Task> Arrange the records as a Markdown table with the columns Row and Line, numbering each line and omitting blank lines. Include only the lines from the start of the records through the line containing "coord(155,616)".

Available data>
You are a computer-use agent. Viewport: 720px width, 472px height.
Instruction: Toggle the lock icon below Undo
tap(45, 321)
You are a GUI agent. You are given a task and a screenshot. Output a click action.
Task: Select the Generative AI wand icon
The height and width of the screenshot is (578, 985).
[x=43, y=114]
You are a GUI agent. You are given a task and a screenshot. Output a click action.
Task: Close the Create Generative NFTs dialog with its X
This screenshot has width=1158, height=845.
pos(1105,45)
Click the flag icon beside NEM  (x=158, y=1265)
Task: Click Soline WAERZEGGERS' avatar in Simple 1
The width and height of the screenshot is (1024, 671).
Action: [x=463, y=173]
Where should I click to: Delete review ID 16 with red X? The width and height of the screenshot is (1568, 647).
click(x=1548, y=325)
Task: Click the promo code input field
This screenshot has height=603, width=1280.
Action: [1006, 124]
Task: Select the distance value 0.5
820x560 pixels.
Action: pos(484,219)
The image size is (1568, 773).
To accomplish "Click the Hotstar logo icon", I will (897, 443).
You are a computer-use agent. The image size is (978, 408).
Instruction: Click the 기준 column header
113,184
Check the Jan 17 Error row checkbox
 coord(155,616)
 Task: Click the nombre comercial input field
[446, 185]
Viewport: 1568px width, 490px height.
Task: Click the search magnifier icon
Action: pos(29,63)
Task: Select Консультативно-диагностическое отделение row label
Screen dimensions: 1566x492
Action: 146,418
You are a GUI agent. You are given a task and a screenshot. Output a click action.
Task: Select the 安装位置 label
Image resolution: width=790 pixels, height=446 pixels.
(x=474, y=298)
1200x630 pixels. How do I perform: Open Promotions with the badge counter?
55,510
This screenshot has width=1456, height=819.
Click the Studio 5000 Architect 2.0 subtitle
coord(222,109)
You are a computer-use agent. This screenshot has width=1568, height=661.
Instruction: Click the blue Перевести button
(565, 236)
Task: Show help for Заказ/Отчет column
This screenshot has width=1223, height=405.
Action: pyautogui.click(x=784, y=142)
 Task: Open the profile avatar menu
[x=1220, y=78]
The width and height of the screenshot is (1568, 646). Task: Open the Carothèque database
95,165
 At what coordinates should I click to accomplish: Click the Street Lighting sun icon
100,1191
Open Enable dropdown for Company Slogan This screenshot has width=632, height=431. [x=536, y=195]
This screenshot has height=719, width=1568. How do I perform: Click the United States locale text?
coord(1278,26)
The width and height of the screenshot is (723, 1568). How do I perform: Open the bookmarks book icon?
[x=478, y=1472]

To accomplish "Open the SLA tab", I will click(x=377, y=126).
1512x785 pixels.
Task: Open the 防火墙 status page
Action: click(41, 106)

Result>
| Row | Line |
|---|---|
| 1 | You are a computer-use agent. Viewport: 720px width, 472px height. |
| 2 | Instruction: Toggle the lock icon below Undo |
| 3 | tap(45, 321) |
| 4 | You are a GUI agent. You are given a task and a screenshot. Output a click action. |
| 5 | Task: Select the Generative AI wand icon |
| 6 | The height and width of the screenshot is (578, 985). |
| 7 | [x=43, y=114] |
| 8 | You are a GUI agent. You are given a task and a screenshot. Output a click action. |
| 9 | Task: Close the Create Generative NFTs dialog with its X |
| 10 | This screenshot has width=1158, height=845. |
| 11 | pos(1105,45) |
| 12 | Click the flag icon beside NEM  (x=158, y=1265) |
| 13 | Task: Click Soline WAERZEGGERS' avatar in Simple 1 |
| 14 | The width and height of the screenshot is (1024, 671). |
| 15 | Action: [x=463, y=173] |
| 16 | Where should I click to: Delete review ID 16 with red X? The width and height of the screenshot is (1568, 647). |
| 17 | click(x=1548, y=325) |
| 18 | Task: Click the promo code input field |
| 19 | This screenshot has height=603, width=1280. |
| 20 | Action: [1006, 124] |
| 21 | Task: Select the distance value 0.5 |
| 22 | 820x560 pixels. |
| 23 | Action: pos(484,219) |
| 24 | The image size is (1568, 773). |
| 25 | To accomplish "Click the Hotstar logo icon", I will (897, 443). |
| 26 | You are a computer-use agent. The image size is (978, 408). |
| 27 | Instruction: Click the 기준 column header |
| 28 | 113,184 |
| 29 | Check the Jan 17 Error row checkbox |
| 30 |  coord(155,616) |